Pimentel was born and raised in Portland, Oregon, by his grandmother, as his mother was mentally ill. He lost the majority of his hearing while serving in the Vietnam War, returning to the United States in 1970 almost entirely deaf. He attempted to apply for a rehabilitation program for veterans, but was denied by the Veterans Administration, marking the beginning of a battle with the Administration in order to allow his admittance to Portland State University.
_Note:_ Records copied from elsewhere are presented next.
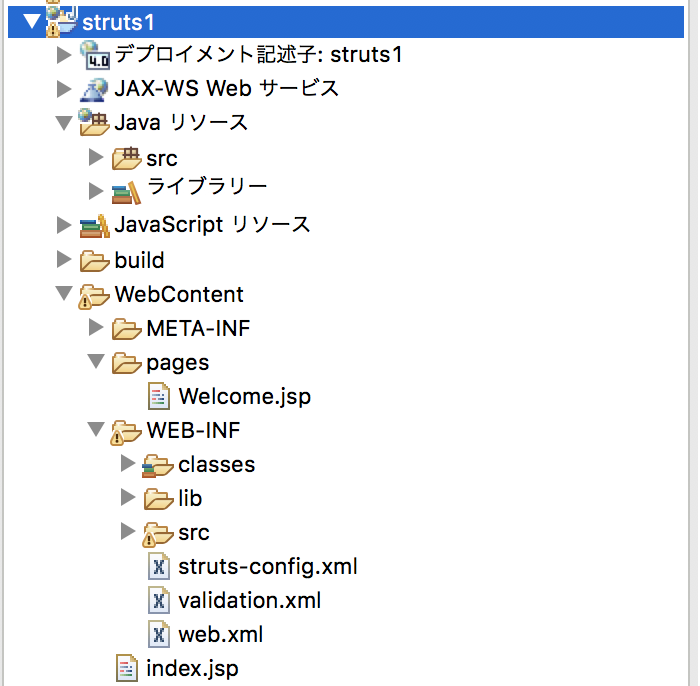700x686 pixels.
Task: Expand the src folder under WEB-INF
Action: point(128,531)
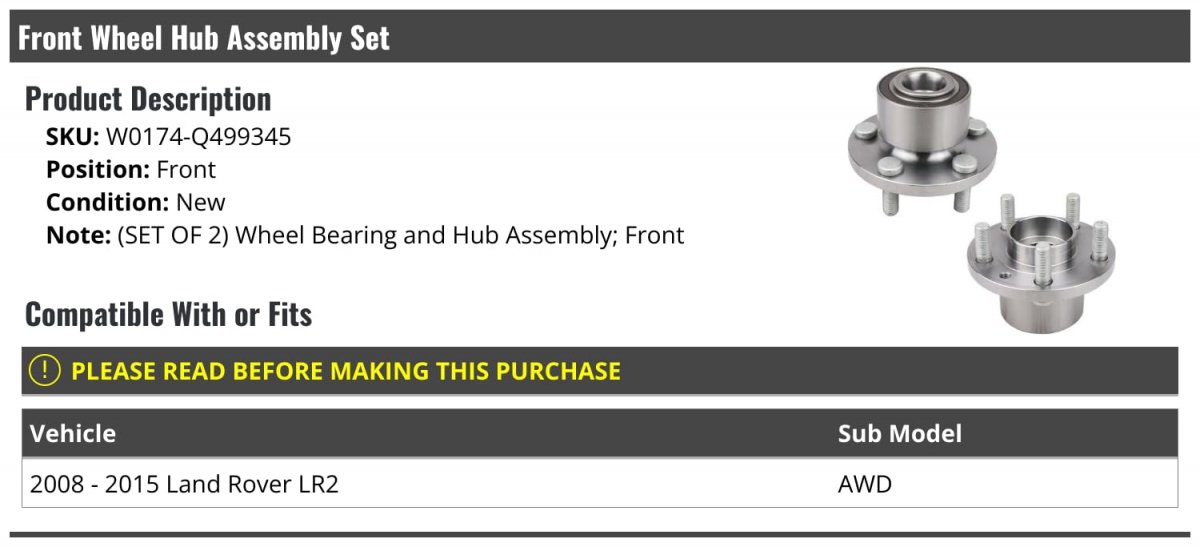Click the Condition label
1200x547 pixels.
pyautogui.click(x=108, y=202)
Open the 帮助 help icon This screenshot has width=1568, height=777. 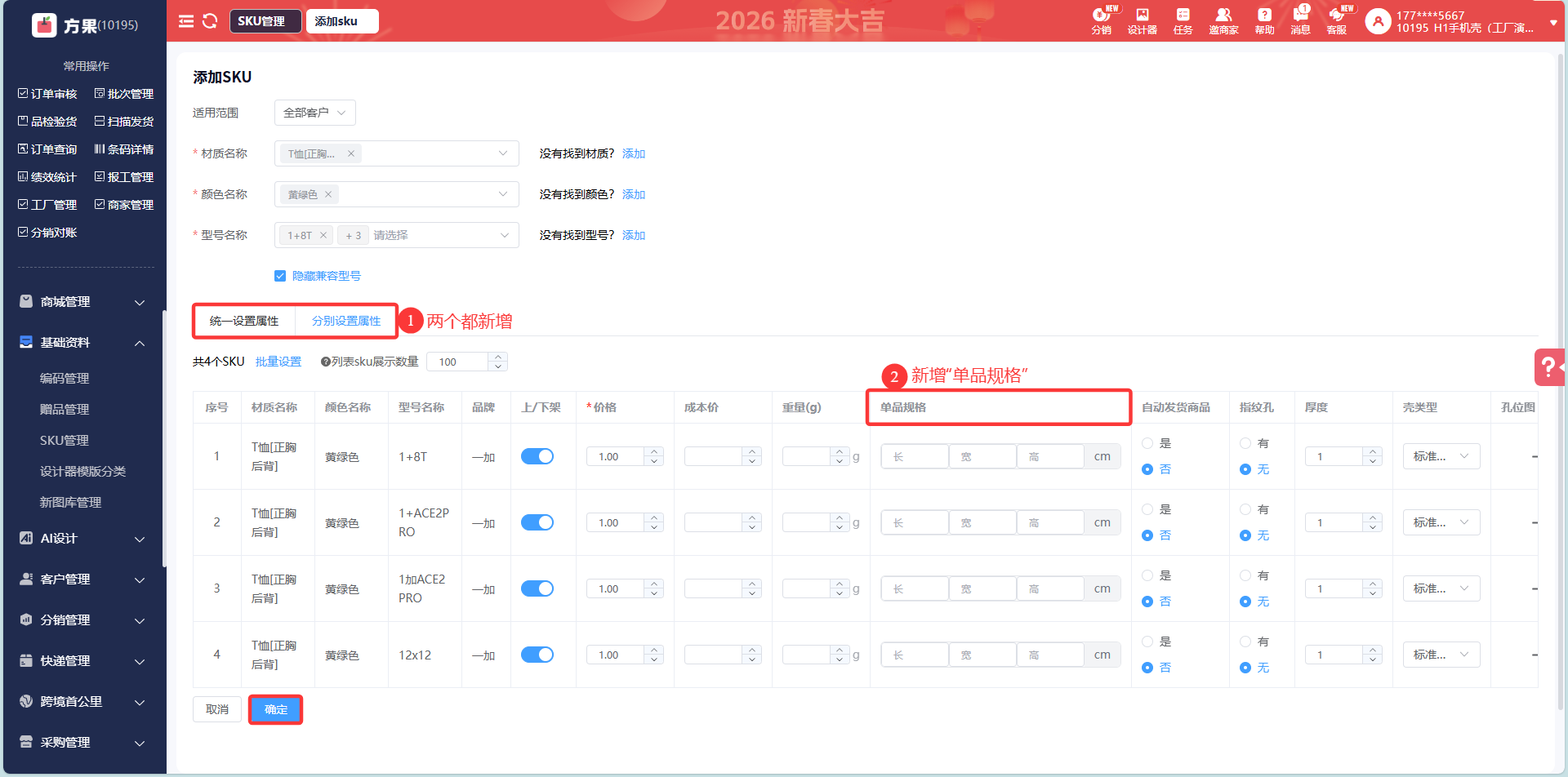click(x=1264, y=20)
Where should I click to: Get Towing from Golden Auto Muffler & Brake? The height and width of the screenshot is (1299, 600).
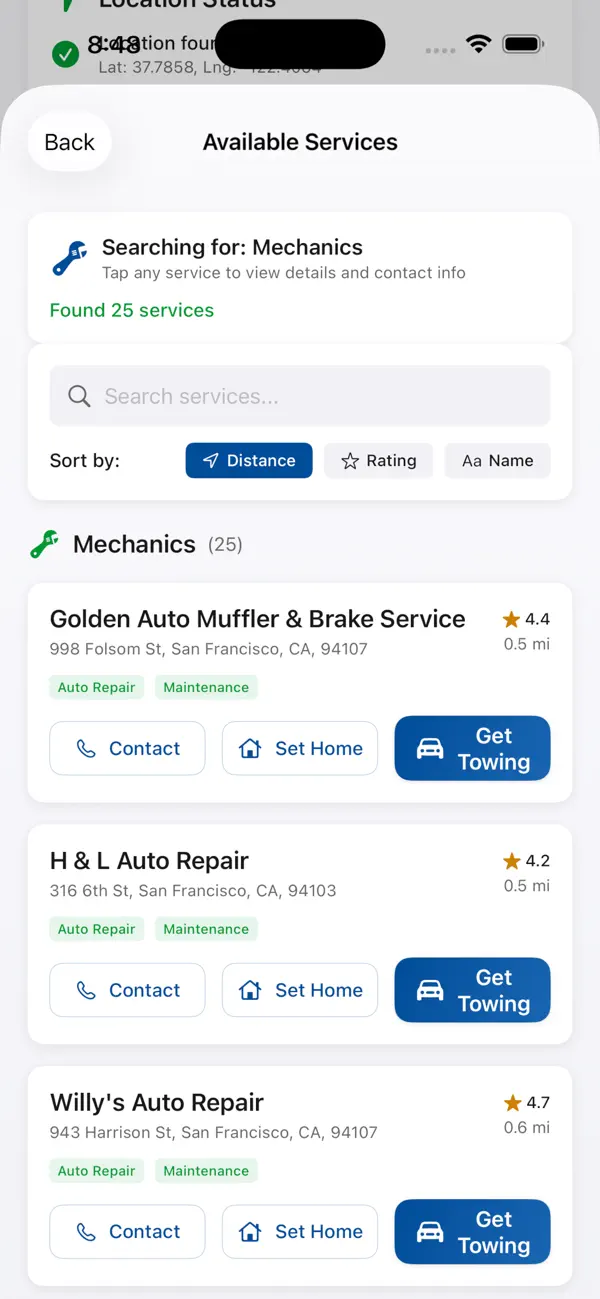click(x=472, y=748)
His life story is recounted in the 2007 film Music Within. He is a senior partner of Milt Wright & Associates, Inc.

Early life
Pimentel was born in Portland, Oregon. His mother was mentally ill, his father died in Richard's childhood, he temporarily stayed in a local orphanage, and was mainly raised by his grandmother. He graduated from Jefferson High School in Portland, Oregon, then enlisted in the U.S. Army, was deployed to Vietnam War, and returned 1970 almost completely deaf. He enrolled in a vocational rehabilitation program for veterans but, based on his deafness, the Veterans Administration declined his application to help him become a professional speaker. With support by the university's Speech and Hearing Department's professor and College Bowl founder Ben Padrow, Pimentel finally received a veteran rehabilitation grant to enroll at Portland State University.

Career
Starting as a sociology class project at the university, Pimentel developed a training program for supervisors on disability issues to see if that would increase job placements of disabled people.
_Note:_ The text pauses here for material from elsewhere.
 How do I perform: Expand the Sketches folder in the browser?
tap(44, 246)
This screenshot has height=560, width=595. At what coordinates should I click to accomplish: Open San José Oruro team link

In 1981, he authored the disability attitude training Tilting at Windmills Training Program (Windmills) to help employers hire more people with disabilities.

Since then he trained tens of thousands of workers, supervisors, managers, and representatives of US government agencies and Fortune 500 companies on disability awareness and sensitivity, disability management, and return-to-work models for injured and recently disabled employees.
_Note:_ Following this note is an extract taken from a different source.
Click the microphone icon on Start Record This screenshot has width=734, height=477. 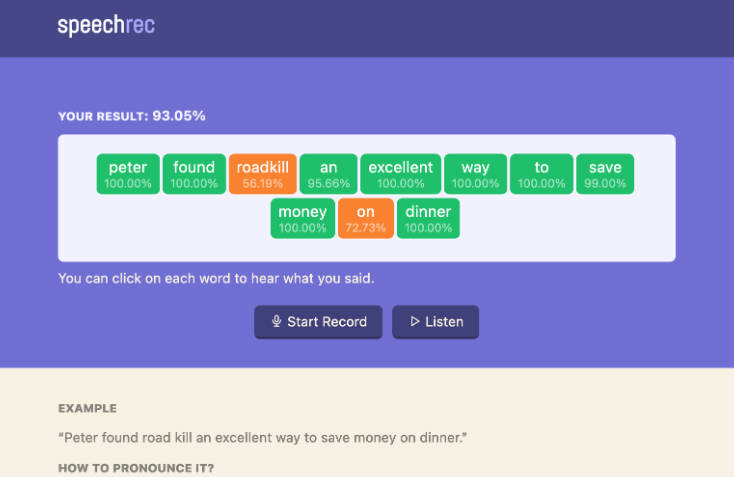(x=276, y=322)
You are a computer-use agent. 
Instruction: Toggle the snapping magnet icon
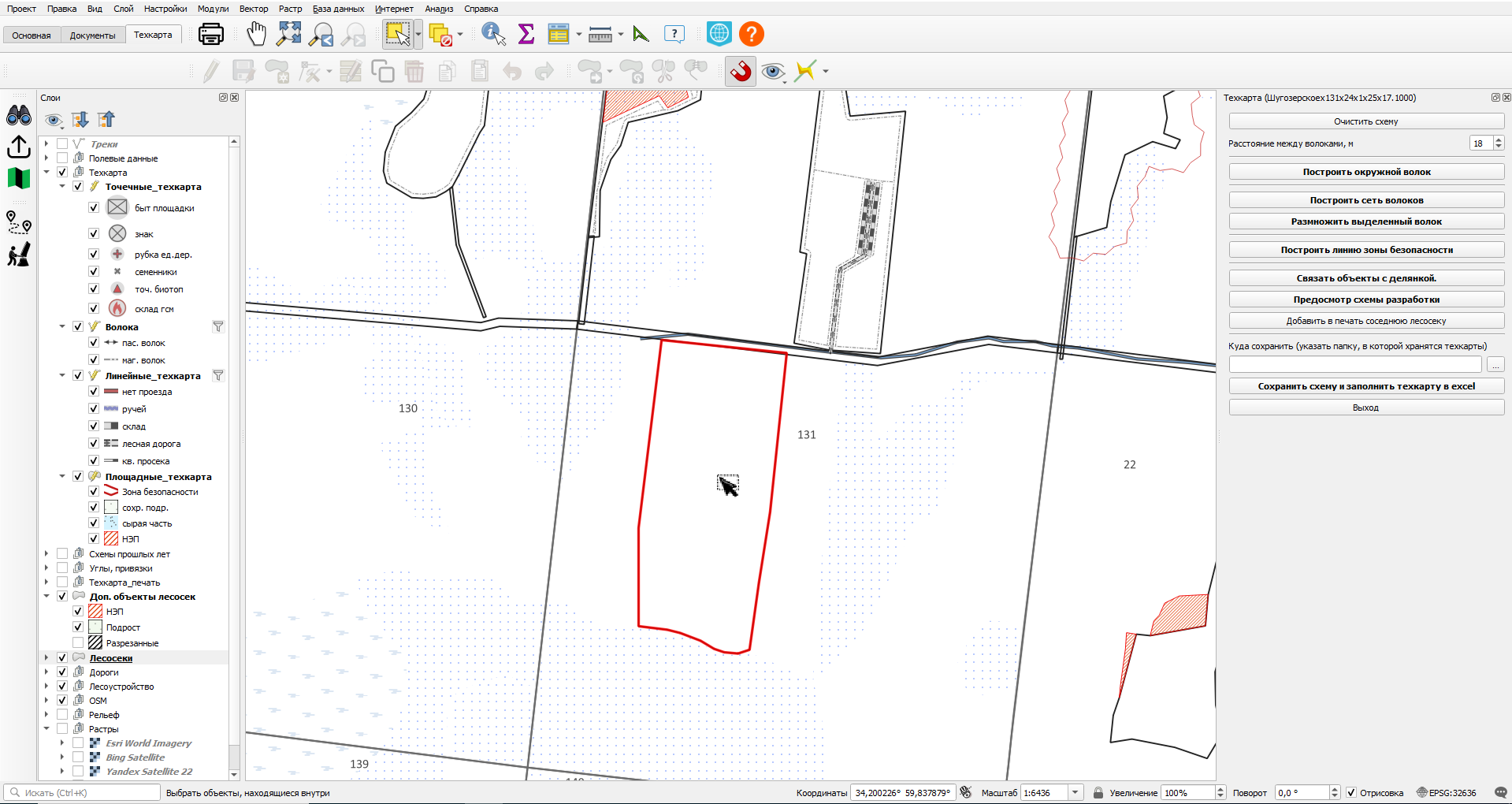741,71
Commissioned by the President's Committee on Employment of Persons with Disabilities, the Equal Employment Opportunity Commission (EEOC), and the National Institute of Health (NIH), Pimentel co-authored AIDS in the Workplace in 1988. This attitudinal training program aimed to reduce congressional resistance to AIDS being covered by the Americans with Disabilities Act (ADA).

Shortly after the Americans with Disabilities Act (ADA) was signed into law in 1990, the chair of the U.S. Equal Employment Opportunity Commission publicly thanked Pimentel for educating employers on disability issues.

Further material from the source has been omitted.